User data and privacy policies are set by leadership that answers, ultimately, to Page and Brin. With over 4 billion people using Google products, the ownership structure determines who is accountable for how that data is collected, stored, and monetized.
Market competition is shaped by ownership too. Google's willingness to spend $20 billion annually to secure default search positions, or to invest $85 billion in infrastructure, reflects a governance structure that tolerates massive spending in pursuit of long-term dominance. Competitors — and regulators — must contend with a company whose controllers can afford to think in decades, not quarters.
Frequently asked questions
Who is the CEO of Google?
Sundar Pichai serves as CEO of both Google and its parent company, Alphabet Inc. He has held the Google CEO role since 2015 and took on the Alphabet CEO title in December 2019 when co-founders Larry Page and Sergey Brin stepped back from daily management.
Is Google publicly traded?
Google itself is not directly traded. Its parent company, Alphabet Inc., is publicly traded on NASDAQ under two tickers: GOOGL (Class A shares with voting rights) and GOOG (Class C shares with no voting rights).

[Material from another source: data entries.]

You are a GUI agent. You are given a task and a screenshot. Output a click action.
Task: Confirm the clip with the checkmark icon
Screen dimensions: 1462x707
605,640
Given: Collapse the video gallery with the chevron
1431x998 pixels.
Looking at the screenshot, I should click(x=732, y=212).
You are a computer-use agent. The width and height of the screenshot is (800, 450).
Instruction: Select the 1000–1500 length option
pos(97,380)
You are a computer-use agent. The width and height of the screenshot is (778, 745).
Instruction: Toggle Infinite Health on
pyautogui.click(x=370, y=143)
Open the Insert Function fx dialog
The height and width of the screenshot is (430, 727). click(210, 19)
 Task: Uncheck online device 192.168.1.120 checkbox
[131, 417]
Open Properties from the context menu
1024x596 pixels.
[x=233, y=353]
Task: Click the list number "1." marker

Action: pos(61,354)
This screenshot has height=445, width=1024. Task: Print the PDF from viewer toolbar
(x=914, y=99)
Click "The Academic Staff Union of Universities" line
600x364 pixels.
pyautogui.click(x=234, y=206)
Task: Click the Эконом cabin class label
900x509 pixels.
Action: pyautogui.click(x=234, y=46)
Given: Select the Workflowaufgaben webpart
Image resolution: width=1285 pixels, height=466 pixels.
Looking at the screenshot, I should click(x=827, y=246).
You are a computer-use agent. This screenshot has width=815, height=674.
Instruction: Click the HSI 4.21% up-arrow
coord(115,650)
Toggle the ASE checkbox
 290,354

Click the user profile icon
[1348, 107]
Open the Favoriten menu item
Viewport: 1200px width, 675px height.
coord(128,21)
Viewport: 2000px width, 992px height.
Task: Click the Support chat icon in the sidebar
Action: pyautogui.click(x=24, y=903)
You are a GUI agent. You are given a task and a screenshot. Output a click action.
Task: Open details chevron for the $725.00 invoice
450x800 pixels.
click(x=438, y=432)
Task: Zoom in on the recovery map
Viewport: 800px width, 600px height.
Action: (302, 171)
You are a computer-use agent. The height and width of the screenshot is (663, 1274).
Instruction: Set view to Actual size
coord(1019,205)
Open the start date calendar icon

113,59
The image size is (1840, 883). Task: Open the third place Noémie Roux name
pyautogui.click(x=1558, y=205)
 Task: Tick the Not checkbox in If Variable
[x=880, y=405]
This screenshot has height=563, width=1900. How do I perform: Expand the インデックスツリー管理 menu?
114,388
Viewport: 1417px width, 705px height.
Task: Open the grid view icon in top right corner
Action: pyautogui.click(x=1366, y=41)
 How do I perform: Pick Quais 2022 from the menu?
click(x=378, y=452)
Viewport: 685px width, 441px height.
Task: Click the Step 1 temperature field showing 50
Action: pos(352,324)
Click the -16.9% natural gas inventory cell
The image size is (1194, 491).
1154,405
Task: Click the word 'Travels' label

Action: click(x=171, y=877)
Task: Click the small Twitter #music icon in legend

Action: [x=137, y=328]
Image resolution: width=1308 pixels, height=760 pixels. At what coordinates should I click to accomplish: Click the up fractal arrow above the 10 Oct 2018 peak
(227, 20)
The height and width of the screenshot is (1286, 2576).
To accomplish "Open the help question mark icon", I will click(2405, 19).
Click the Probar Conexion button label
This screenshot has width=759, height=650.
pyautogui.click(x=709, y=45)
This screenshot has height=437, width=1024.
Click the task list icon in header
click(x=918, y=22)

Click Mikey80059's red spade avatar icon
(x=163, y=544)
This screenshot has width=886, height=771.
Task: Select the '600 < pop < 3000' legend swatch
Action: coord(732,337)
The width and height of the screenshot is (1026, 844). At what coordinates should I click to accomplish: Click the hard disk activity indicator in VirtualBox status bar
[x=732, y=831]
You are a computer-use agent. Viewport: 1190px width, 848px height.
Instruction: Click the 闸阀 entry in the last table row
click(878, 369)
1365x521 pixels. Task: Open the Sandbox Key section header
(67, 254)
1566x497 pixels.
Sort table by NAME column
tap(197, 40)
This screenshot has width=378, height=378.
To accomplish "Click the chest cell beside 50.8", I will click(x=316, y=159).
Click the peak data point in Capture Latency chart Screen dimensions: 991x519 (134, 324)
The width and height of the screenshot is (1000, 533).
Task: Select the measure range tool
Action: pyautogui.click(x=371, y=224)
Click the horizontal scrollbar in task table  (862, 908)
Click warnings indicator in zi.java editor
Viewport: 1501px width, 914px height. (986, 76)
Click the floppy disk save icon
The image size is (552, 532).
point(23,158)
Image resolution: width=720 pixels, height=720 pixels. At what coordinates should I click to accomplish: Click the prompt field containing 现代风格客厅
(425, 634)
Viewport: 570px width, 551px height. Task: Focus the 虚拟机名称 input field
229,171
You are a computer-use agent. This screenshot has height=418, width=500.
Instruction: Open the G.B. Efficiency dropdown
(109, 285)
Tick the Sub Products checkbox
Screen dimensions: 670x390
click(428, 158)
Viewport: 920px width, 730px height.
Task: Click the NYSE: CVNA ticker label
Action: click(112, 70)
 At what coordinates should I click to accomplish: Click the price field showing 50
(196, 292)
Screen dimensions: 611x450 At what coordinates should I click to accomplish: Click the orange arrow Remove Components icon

Buying either gives you economic exposure to Google and all of Alphabet's other businesses.
Who founded Google?
Larry Page and Sergey Brin founded Google in September 1998 while pursuing PhDs at Stanford University. Both remain on Alphabet's board of directors and together control approximately 51% of the company's voting power through their Class B supervoting shares.
By economic stake, the largest shareholders of Alphabet are institutional fund managers: Vanguard Group (~7.5%), BlackRock (~6.5%), and State Street Global Advisors (~3.5%). By voting power, Larry Page and Sergey Brin are the dominant shareholders, each controlling roughly 26% of total votes.
Can Larry Page and Sergey Brin be outvoted by other shareholders?
Effectively, no. Their combined Class B holdings give them majority voting control over Alphabet. This means they can approve or block board appointments, mergers, executive compensation changes, and structural decisions — regardless of how other shareholders vote. This arrangement has been in place since Google's 2004 IPO and would require the founders' own consent to change.
What is the difference between GOOGL and GOOG stock?
GOOGL represents Class A shares, which carry one vote per share. GOOG represents Class C shares, which carry zero votes. Both provide the same economic interest — dividends, earnings exposure, and price appreciation — but only GOOGL holders can vote on corporate matters. In practice, the price difference between the two tickers is usually small.